Мухин заторопился, вскочил, гаркнул: «Так точно!»
— Теперь о сигналах, — продолжал Охрименко. — Они остаются прежними: к атаке — зеленая ракета, на отход— красная. Последняя нежелательна, сами понимаете…
— Разрешите вопрос, товарищ старший лейтенант, — Мухин, как ученик в классе, поднял руку, — кладбище мы возьмем, а дальше что? — Мухину вдруг стало смешно, — дальше-то куда? Не ночевать же там, среди покойников! — он посмотрел на товарищей, но те — странное дело — веселости его не приняли и опустили головы.
— Сначала возьми, — негромко, в полной тишине, сказал незнакомый Мухину офицер. Был он высок ростом, худ, мосласт и не единожды ранен — на левой руке не хватало двух пальцев, правое плечо казалось намного выше левого, из-за воротника вдоль шеи тянулся глубокий, еще не вполне заживший шрам и заканчивался возле уха. В отличие от других, этот человек был одет в черный морской бушлат, из-под которого выглядывала матросская тельняшка.
— Кто это? — шепотом спросил Мухин.
— Мичман Бушуев, — ответили ему, — морской пехотинец.
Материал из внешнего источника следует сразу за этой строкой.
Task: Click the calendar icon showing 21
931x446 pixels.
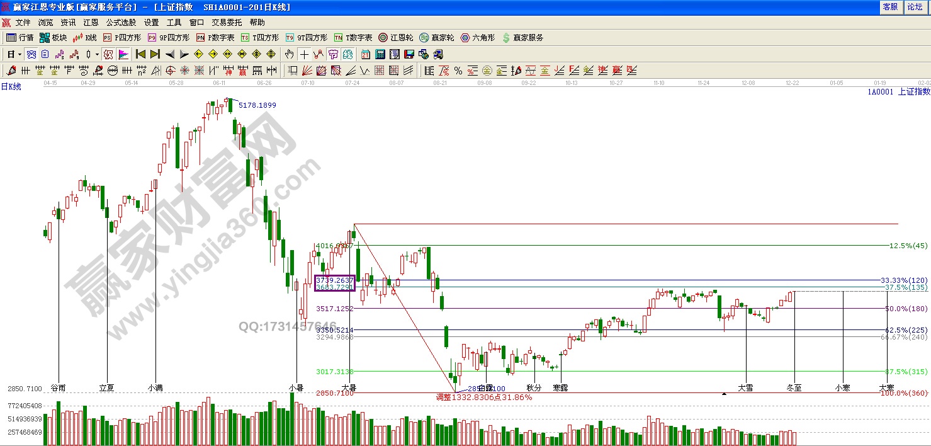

Его матросиков тут в феврале положили — целый батальон — так он поклялся не уходить, покуда не отомстит за своих…
— А что произошло? — спросил Мухин, но ему никто не ответил. Все смотрели на Охрименко. Командир роты выпрямился и тут же склонил голову набок — низкий потолок мешал ему встать во весь рост.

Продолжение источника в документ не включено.